KnigaRead.com/
KnigaRead.com » Проза » Зарубежная классика » Измышление одиночества - Остер Пол

Измышление одиночества - Остер Пол

На нашем сайте KnigaRead.com Вы можете абсолютно бесплатно читать книгу онлайн Остер Пол, "Измышление одиночества" бесплатно, без регистрации.
Перейти на страницу:
* * *

Размеры его рук. Мозоли на них.

Съедал пенку с верхушки горячего шоколада.

Чай с лимоном.

Пары черных очков в роговых оправах разбросаны по дому: на кухонных стойках, на столах, на раковине в ванной – вечно раскрытые, лежат такие, словно странный биологический вид неучтенного животного.

Смотрю, как он играет в теннис.

Как у него иногда подгибались колени на ходу.

Его лицо.

Сходство с Эйбрэхэмом Линколном, и как люди всегда обращали на это внимание.

Его бесстрашие с собаками.

Его лицо.

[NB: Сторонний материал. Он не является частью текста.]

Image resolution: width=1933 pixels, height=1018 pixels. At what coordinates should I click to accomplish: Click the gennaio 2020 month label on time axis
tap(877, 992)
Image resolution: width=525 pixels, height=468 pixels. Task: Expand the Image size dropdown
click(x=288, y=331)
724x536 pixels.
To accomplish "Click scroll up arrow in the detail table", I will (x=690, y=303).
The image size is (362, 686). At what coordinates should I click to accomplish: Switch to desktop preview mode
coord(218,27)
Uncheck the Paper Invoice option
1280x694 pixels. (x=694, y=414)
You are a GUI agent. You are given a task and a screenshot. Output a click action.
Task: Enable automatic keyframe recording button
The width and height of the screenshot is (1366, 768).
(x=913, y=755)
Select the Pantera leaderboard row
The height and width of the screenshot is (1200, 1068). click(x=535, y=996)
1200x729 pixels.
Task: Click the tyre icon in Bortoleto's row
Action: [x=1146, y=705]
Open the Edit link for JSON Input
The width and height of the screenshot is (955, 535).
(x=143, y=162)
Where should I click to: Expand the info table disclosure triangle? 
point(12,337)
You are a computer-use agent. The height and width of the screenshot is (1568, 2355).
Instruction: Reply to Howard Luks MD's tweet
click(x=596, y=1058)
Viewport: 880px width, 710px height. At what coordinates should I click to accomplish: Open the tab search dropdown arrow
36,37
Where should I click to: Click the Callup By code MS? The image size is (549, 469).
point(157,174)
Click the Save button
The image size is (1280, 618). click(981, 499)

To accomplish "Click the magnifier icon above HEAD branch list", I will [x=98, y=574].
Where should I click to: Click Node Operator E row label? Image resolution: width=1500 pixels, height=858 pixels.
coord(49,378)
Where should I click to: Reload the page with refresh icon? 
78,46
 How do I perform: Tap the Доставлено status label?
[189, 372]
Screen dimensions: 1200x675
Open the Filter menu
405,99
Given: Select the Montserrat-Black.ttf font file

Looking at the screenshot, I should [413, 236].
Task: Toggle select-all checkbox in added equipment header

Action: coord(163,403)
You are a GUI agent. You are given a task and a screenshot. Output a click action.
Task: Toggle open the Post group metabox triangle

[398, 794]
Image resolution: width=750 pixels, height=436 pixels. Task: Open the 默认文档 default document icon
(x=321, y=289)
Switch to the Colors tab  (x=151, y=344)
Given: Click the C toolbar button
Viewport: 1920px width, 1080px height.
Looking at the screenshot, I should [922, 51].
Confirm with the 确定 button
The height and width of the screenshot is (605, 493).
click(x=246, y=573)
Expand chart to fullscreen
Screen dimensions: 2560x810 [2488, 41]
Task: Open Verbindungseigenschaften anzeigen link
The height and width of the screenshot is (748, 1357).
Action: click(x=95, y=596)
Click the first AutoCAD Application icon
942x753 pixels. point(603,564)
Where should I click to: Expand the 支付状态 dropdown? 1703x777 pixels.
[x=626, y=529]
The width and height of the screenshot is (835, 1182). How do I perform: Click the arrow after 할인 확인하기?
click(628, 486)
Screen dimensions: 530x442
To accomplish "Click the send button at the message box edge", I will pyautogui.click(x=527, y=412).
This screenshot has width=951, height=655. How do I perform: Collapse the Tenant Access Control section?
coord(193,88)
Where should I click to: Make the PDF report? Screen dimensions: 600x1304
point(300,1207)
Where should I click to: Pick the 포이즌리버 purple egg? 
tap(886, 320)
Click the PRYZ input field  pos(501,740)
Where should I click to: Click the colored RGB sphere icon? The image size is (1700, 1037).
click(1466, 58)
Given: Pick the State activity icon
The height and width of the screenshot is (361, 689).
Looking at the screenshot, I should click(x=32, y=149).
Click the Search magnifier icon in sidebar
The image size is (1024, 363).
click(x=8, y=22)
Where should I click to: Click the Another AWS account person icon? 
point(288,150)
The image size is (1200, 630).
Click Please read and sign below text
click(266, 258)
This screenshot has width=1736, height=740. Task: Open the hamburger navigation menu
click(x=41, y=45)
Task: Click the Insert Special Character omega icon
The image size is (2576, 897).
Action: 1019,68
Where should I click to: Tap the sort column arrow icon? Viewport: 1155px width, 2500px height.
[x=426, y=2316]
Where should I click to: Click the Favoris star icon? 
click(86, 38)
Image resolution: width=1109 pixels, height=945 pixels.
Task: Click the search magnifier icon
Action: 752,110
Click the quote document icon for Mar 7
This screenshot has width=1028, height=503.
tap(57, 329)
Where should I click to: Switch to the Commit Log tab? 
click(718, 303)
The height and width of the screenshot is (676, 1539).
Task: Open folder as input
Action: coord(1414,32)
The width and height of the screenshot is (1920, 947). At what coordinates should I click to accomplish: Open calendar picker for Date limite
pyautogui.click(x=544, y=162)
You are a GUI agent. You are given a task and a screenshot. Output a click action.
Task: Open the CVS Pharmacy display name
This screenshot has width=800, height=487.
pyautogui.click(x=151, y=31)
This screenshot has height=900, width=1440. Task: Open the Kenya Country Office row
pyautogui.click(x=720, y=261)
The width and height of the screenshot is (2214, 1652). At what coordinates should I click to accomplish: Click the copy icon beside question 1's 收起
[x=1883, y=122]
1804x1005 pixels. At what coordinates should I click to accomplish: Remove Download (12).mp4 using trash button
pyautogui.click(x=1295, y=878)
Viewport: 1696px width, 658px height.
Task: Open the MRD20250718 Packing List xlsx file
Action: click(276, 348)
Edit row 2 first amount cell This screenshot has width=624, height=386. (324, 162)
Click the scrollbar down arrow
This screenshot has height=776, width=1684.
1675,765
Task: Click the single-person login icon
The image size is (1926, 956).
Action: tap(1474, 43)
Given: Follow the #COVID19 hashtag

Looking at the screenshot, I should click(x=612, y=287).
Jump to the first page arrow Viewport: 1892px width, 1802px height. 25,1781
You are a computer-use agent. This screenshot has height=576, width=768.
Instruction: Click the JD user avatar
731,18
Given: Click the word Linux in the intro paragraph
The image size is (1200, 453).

И опять – его лицо.

Тропические рыбки.

Он часто, казалось, становился рассеянным, забывал, где он, словно терял ощущение собственной непрерывности. От этого с ним случались неприятности: прибивал ногти молотком, в машине что-то ломалось.

Его рассеянность за рулем: до того, что иногда пугало. Я всегда считал, что его доконает машина.

А так со здоровьем у него все было хорошо настолько, что он казался неуязвимым, не подверженным физическим недугам, поражающим всех нас. Как будто к нему ничего не липло.

* * *

Как он говорил: словно с огромным усилием всплывал из своего одиночества, словно голос у него заржавел, утратил привычку говорить. Он всегда много экал и мекал, откашливался, казалось, он захлебывается посреди фразы. Ощущалось – весьма отчетливо, – что ему неловко.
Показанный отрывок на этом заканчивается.